3. Cerca de 8 dias depois de terem casado, na noite de Natal, quando se encontravam a jantar na residência dos pais do arguido, em …, Anadia, aquele agarrou a ofendida e atirou-a contra as prendas de casamento que ali se encontravam, assim lhe provocando um hematoma na coxa direita.
4. A partir daí e durante cerca de três anos, o arguido passou a molestar física e verbalmente a ofendida praticamente todos os dias, desferindo-lhe murros e bofetadas e empurrões. Muitas vezes, fazia-o recorrendo à utilização de objectos que tinha à mão, sendo que, em uma das ocasiões, a molestou fisicamente com uma cana de pesca.

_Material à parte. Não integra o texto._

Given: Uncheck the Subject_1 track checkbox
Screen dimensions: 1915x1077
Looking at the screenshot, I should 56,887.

5. Estas situações ocorriam, por regra, quando o arguido se encontrava sob a influência de bebidas alcoólicas.
6. Numa ocasião, o arguido, após a ingestão de bebidas alcoólicas, disse à ofendida que, se ela o deixasse, a matava.
7. No ano de 1994, o arguido chegou a casa embriagado e, dirigindo-se à sua mulher disse-lhe que lhe tinham contado que ela tinha amantes. Nessa mesma ocasião, o arguido atirou uma navalha na direcção da ofendida, a qual acertou na ombreira de uma porta, onde ficou espetada.

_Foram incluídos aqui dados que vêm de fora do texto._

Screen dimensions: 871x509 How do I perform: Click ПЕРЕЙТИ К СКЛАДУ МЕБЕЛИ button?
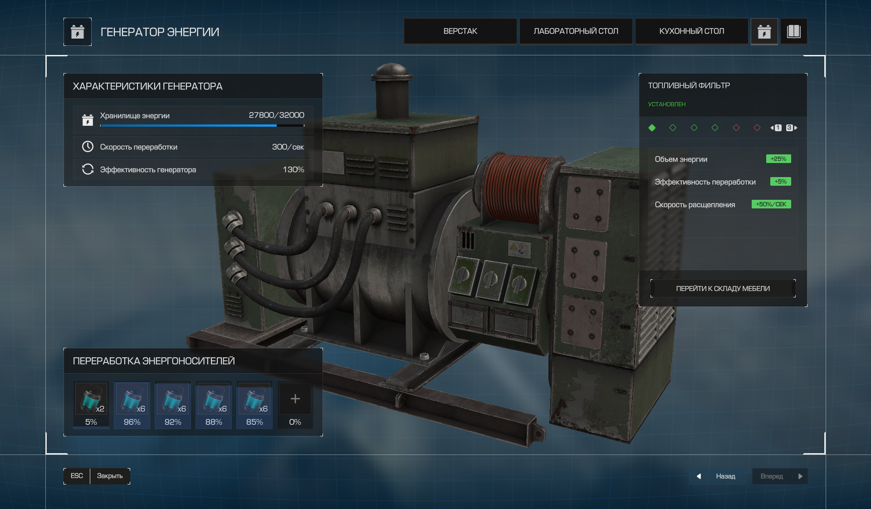(723, 288)
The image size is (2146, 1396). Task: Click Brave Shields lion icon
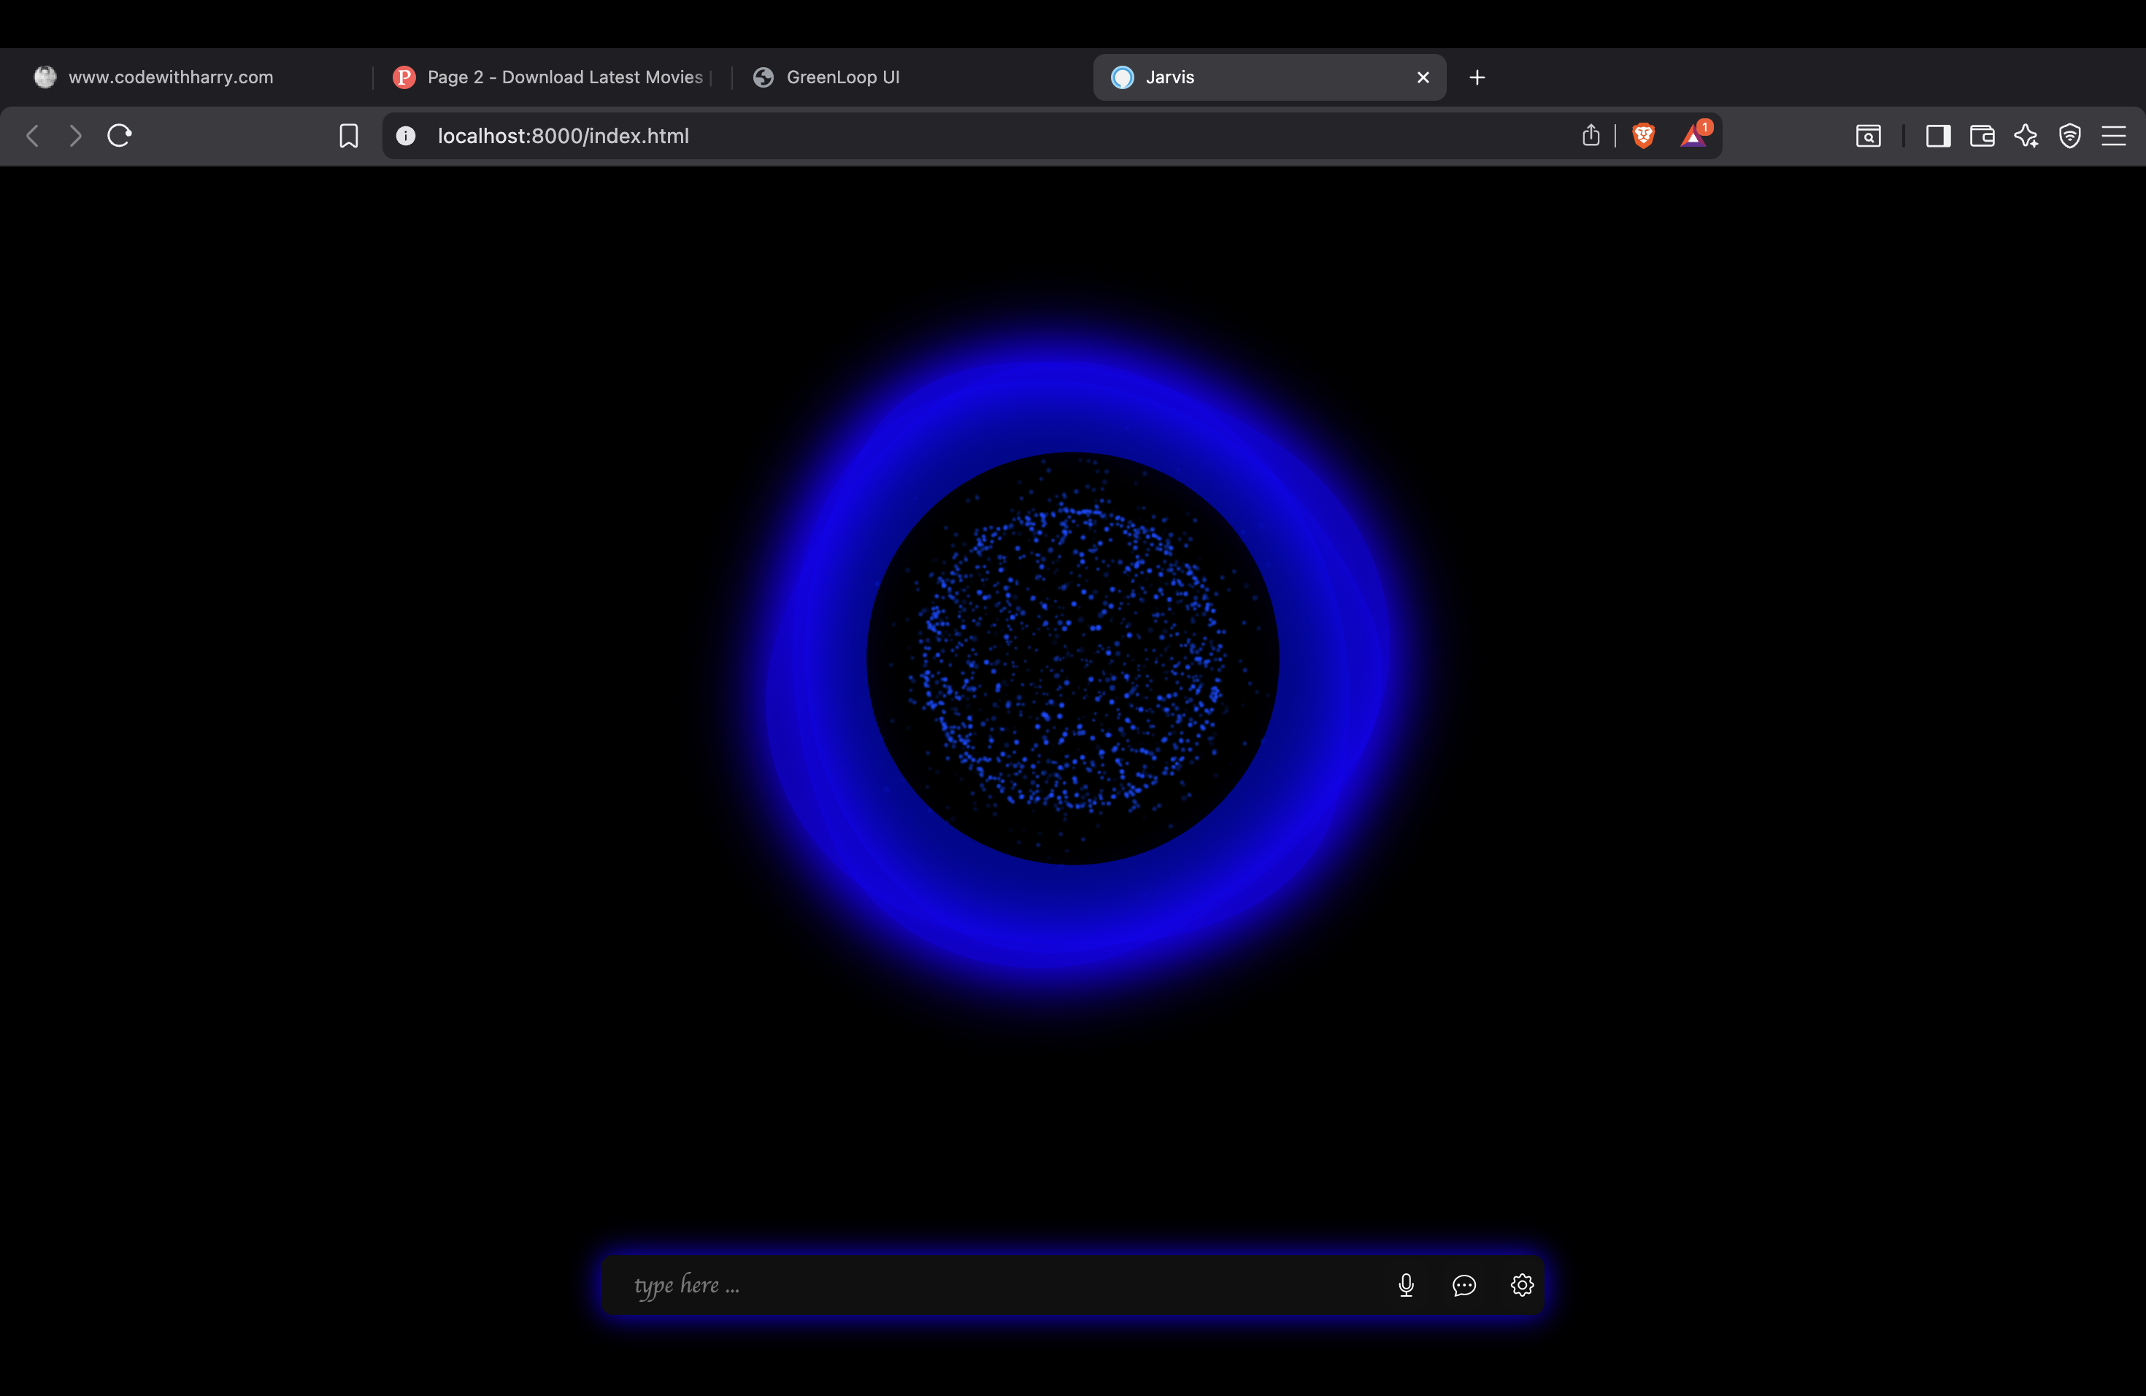coord(1643,135)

8. Três anos após a celebração do casamento, o arguido efectuou um tratamento de desintoxicação alcoólica.
9. Depois desse tratamento, o arguido ficou menos agressivo, mas persistiu com a pressão psicológica para com a ofendida, dado que também pressionava a ofendida para manter com ele relações sexuais, dizendo-lhe que caso não o fizesse isso significava que tinha amantes, acabando aquela por aceder nesse relacionamento, contra sua vontade.
10. Por vezes, também lhe dizia: não queres a bem, vais a mal, querendo com isso significar que se a ofendida não se relacionasse sexualmente com ele de livre vontade, a obrigaria. Para além disso, dizia-lhe, igualmente, que tinha outros homens e que se não queria com ele era porque tinha outros homens.
11. Após o referido período de menor agressividade, o arguido, desde há cerca de três anos e até, pelo menos, Julho de 2014, chamou puta, porca e malandra à ofendida quase diariamente, na residência comum e na presença dos dois filhos menores de ambos.
12. E também acusou a ofendida de se relacionar com outros homens.
13. Disse-lhe, igualmente, se não fosse ele, todos em casa passariam misérias, pelo facto de a ofendida não trabalhar e de ser ele o sustento da casa, que se quiser a coloca na rua e fica com os filhos já que ele é o único que contribui para o sustento da casa.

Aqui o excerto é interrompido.